BP- Foi emocionante quando chacoalhei com o choque no coração e ele começou a pulsar.

LS- Eu não senti nada.

BP- Aquela sensação que eu estava abrindo e fechando, como sonhara…

LS- Espero que este entusiasmo seja duradouro, confesso que acho seu trabalho monótono.

BP- Aqueles doutores metidos a psicólogos trabalharam este aspecto comigo, fique tranquilo.

LS- Engraçado, o doutor me disse que o meu coração parecia de boi  e que agora com uma válvula bovina, ele voltava a parecer humano.

BP- Solidariedade da Natureza, tecnologia do homem, domínio da ciência pelo médico.

LS- Medicina maravilhosa.

BP- Mas LS,  você sabe que eu não vim exatamente com um manual do proprietário.

LS- Não me deram nenhum mesmo.

BP- Ficaria muito grato se você fosse bem obediente ao médico.

LS- Eu sou. Daqui para frente tenho que assumir responsabilidades sobre você.

BP- Posso lhe fazer um pedido?

LS- Não me pedindo férias, pode.

BP- Não faça muito esforço por enquanto, você sabe, como  sou novata, posso me atrapalhar numa taquicardia, abrir quando tinha que fechar…

LS- O doutor já me orientou, nenhuma atividade física por uns meses ainda.

BP- Obrigado.

LS- O doutor disse que só vai me liberar depois de fazer um ecocardiograma.
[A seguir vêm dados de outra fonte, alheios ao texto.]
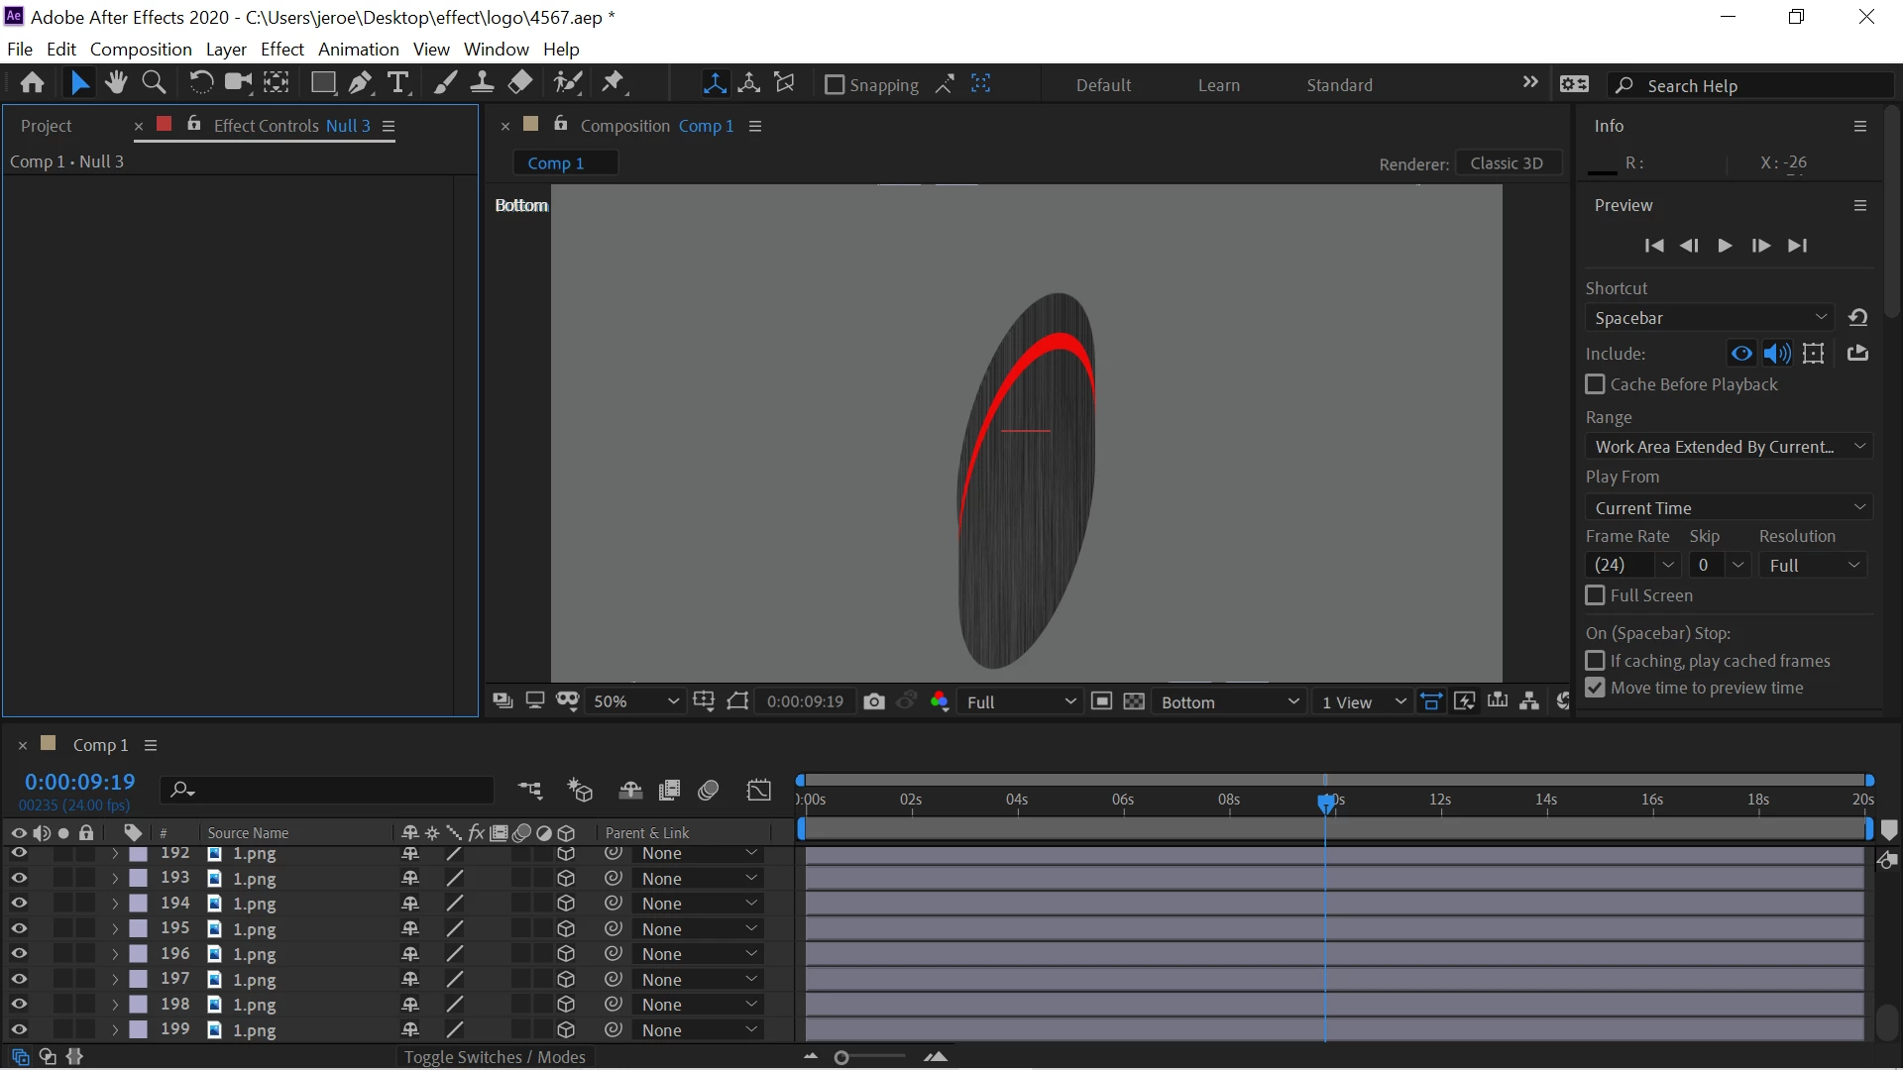
Task: Pick the Puppet Pin tool
Action: pyautogui.click(x=614, y=83)
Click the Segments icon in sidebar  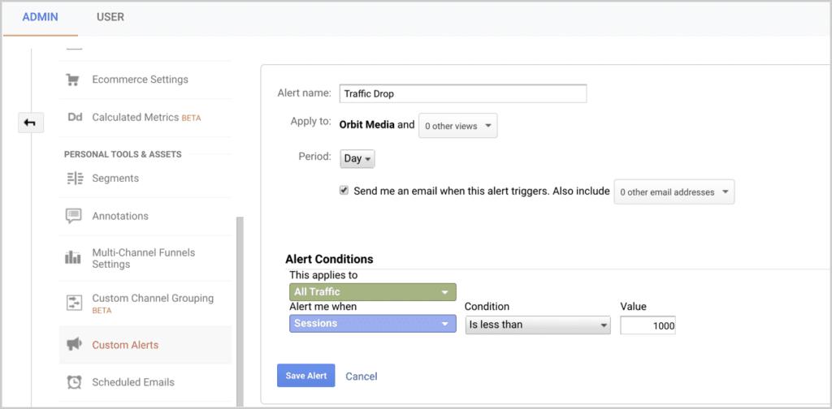[74, 179]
BP- Ah! sim, aqueles médicos metidos a psicólogos também avaliaram se eu tinha algum traço paranoide.

LS- Por que?

BP- Disseram que algumas próteses surtaram.

LS  – Como assim?

BP-  Esbravejaram que estavam sendo perseguidas pelo transdutor da ecocardiografia.

LS  – Que loucura!

BP -Elas só aceitavam avaliação pelo estetoscópio.

LS- Sim, o aparelho que o doutor carrega no pescoço.

BP- Alegaram invasão de privacidade.

LS- E você, o que pensa?

BP- A experiência até agora foi pequena, vamos aguardar…

BBL  LS retornou ao trabalho, bem disposto, sem queixas e obedecendo às ordens médicas.